■ Brief: Below are records; quote them exactly from the first line through the line that contains "Task: Uncheck the Story Points field".

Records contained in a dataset
###

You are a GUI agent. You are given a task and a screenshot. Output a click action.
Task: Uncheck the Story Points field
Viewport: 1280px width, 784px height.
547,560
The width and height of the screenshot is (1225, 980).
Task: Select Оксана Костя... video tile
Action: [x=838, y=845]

###

■ Answer for this exercise:
You are a GUI agent. You are given a task and a screenshot. Output a click action.
Task: Uncheck the Story Points field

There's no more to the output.